Enunciado da tarefa. Cite na íntegra todas as entradas abaixo, linha por linha, sem alterar nada. Deixe as imagens de fora da resposta.
++++ Entradas disponíveis ++++
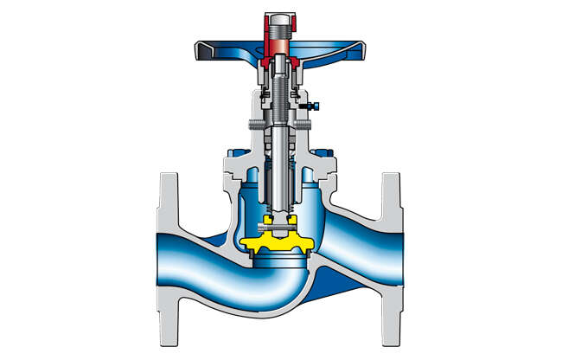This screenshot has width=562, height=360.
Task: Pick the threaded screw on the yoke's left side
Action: pyautogui.click(x=254, y=126)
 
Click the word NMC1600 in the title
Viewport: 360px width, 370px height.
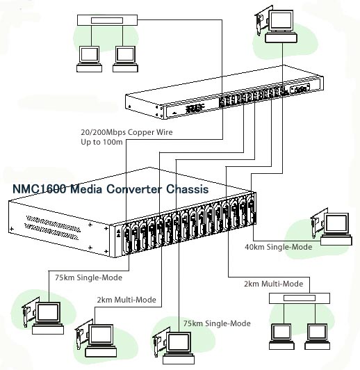click(39, 189)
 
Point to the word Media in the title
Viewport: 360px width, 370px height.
click(85, 189)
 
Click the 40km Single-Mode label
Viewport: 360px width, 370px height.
click(279, 247)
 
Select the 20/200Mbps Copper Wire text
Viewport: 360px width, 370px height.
click(126, 132)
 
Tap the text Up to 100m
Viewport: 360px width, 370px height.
click(101, 142)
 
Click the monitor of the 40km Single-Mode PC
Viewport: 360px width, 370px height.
click(336, 224)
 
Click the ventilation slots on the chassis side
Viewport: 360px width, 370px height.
click(53, 227)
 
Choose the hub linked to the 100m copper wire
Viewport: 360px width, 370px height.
click(107, 20)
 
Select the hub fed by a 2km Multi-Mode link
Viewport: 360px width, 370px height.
click(300, 298)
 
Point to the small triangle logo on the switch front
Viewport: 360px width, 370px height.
click(174, 113)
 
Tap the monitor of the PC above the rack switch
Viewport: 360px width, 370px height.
click(281, 21)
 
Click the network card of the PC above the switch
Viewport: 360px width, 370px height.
click(262, 21)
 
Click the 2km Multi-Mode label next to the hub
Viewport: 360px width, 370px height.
click(274, 284)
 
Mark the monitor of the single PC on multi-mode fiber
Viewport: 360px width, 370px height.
click(101, 335)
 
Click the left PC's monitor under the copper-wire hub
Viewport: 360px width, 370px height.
click(89, 54)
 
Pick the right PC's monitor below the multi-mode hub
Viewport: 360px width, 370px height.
click(317, 332)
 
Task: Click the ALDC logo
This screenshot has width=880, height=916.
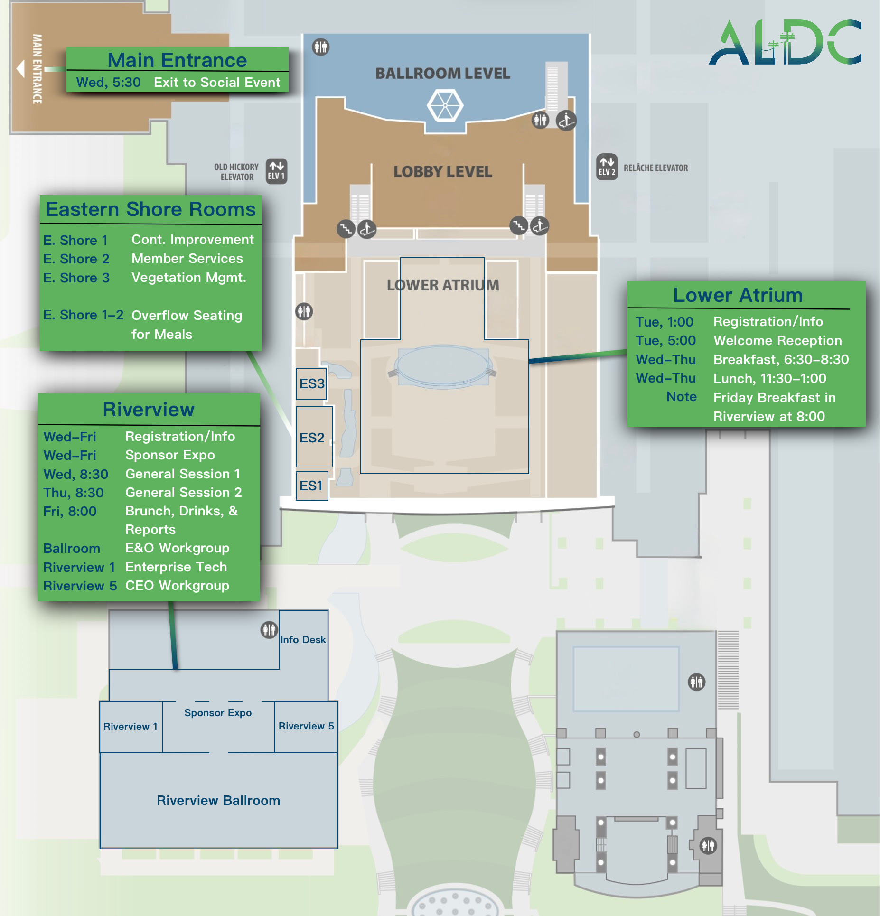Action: point(785,43)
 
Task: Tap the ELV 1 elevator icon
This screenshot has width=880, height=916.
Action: point(276,171)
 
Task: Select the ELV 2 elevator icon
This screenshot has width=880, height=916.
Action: point(607,167)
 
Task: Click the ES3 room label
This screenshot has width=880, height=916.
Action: point(312,383)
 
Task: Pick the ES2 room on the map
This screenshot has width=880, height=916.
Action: point(314,437)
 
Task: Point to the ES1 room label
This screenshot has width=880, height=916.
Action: point(311,486)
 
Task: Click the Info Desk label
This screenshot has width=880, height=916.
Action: point(303,639)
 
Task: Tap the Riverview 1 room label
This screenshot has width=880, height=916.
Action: point(130,726)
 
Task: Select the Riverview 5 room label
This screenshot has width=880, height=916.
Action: point(306,726)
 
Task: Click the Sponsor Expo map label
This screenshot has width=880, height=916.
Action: point(218,712)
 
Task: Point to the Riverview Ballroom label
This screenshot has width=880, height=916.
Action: point(218,800)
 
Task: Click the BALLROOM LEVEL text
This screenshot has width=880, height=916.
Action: point(442,73)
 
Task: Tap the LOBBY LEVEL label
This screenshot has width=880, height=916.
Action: point(442,171)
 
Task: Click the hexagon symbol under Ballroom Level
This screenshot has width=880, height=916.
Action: point(445,105)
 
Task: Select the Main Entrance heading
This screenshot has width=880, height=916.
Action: point(177,60)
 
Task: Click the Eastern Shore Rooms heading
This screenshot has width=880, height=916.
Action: point(150,209)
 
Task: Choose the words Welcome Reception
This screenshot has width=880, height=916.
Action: point(777,340)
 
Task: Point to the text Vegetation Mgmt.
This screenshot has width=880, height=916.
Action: point(188,277)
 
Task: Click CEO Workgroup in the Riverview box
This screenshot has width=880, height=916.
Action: point(177,585)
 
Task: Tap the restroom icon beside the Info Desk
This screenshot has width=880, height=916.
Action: point(269,629)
++++
Resposta completa.
This screenshot has width=562, height=360.
Task: Pick the threaded screw on the yoke's left side
Action: pyautogui.click(x=254, y=126)
 
Click the word NMC1600 in the title
Viewport: 360px width, 370px height.
click(39, 189)
 
Point to the word Media in the title
Viewport: 360px width, 370px height.
click(85, 189)
 
Click the 40km Single-Mode label
Viewport: 360px width, 370px height.
click(279, 247)
 
Select the 20/200Mbps Copper Wire text
Viewport: 360px width, 370px height.
click(126, 132)
 
Tap the text Up to 100m
Viewport: 360px width, 370px height.
click(101, 142)
 
Click the monitor of the 40km Single-Mode PC
Viewport: 360px width, 370px height.
click(336, 224)
 
Click the ventilation slots on the chassis side
Viewport: 360px width, 370px height.
click(53, 227)
 
Choose the hub linked to the 100m copper wire
Viewport: 360px width, 370px height.
click(107, 20)
 
Select the hub fed by a 2km Multi-Mode link
Viewport: 360px width, 370px height.
click(300, 298)
 
Point to the small triangle logo on the switch front
Viewport: 360px width, 370px height.
click(174, 113)
 
Tap the monitor of the PC above the rack switch
Viewport: 360px width, 370px height.
click(281, 21)
 
Click the network card of the PC above the switch
Viewport: 360px width, 370px height.
click(262, 21)
 
Click the 2km Multi-Mode label next to the hub
Viewport: 360px width, 370px height.
click(274, 284)
 
Mark the monitor of the single PC on multi-mode fiber
Viewport: 360px width, 370px height.
click(101, 335)
 
Click the left PC's monitor under the copper-wire hub
Viewport: 360px width, 370px height.
click(89, 54)
 
Pick the right PC's monitor below the multi-mode hub
Viewport: 360px width, 370px height.
click(317, 332)
 
Task: Click the ALDC logo
This screenshot has width=880, height=916.
Action: point(785,43)
 
Task: Tap the ELV 1 elevator icon
This screenshot has width=880, height=916.
Action: point(276,171)
 
Task: Select the ELV 2 elevator icon
This screenshot has width=880, height=916.
Action: point(607,167)
 
Task: Click the ES3 room label
This screenshot has width=880, height=916.
Action: point(312,383)
 
Task: Pick the ES2 room on the map
This screenshot has width=880, height=916.
Action: point(314,437)
 
Task: Point to the ES1 room label
This screenshot has width=880, height=916.
Action: point(311,486)
 
Task: Click the Info Desk label
This screenshot has width=880, height=916.
Action: point(303,639)
 
Task: Tap the Riverview 1 room label
This screenshot has width=880, height=916.
Action: point(130,726)
 
Task: Select the Riverview 5 room label
This screenshot has width=880, height=916.
Action: point(306,726)
 
Task: Click the Sponsor Expo map label
This screenshot has width=880, height=916.
Action: point(218,712)
 
Task: Point to the Riverview Ballroom label
This screenshot has width=880, height=916.
Action: point(218,800)
 
Task: Click the BALLROOM LEVEL text
This screenshot has width=880, height=916.
Action: point(442,73)
 
Task: Tap the LOBBY LEVEL label
This screenshot has width=880, height=916.
Action: point(442,171)
 
Task: Click the hexagon symbol under Ballroom Level
This screenshot has width=880, height=916.
Action: point(445,105)
 
Task: Select the Main Entrance heading
This screenshot has width=880, height=916.
Action: point(177,60)
 
Task: Click the Eastern Shore Rooms heading
This screenshot has width=880, height=916.
Action: point(150,209)
 
Task: Choose the words Welcome Reception
This screenshot has width=880, height=916.
Action: point(777,340)
 
Task: Point to the text Vegetation Mgmt.
This screenshot has width=880, height=916.
Action: point(188,277)
 
Task: Click CEO Workgroup in the Riverview box
This screenshot has width=880, height=916.
Action: point(177,585)
 
Task: Tap the restroom icon beside the Info Desk
This screenshot has width=880, height=916.
Action: point(269,629)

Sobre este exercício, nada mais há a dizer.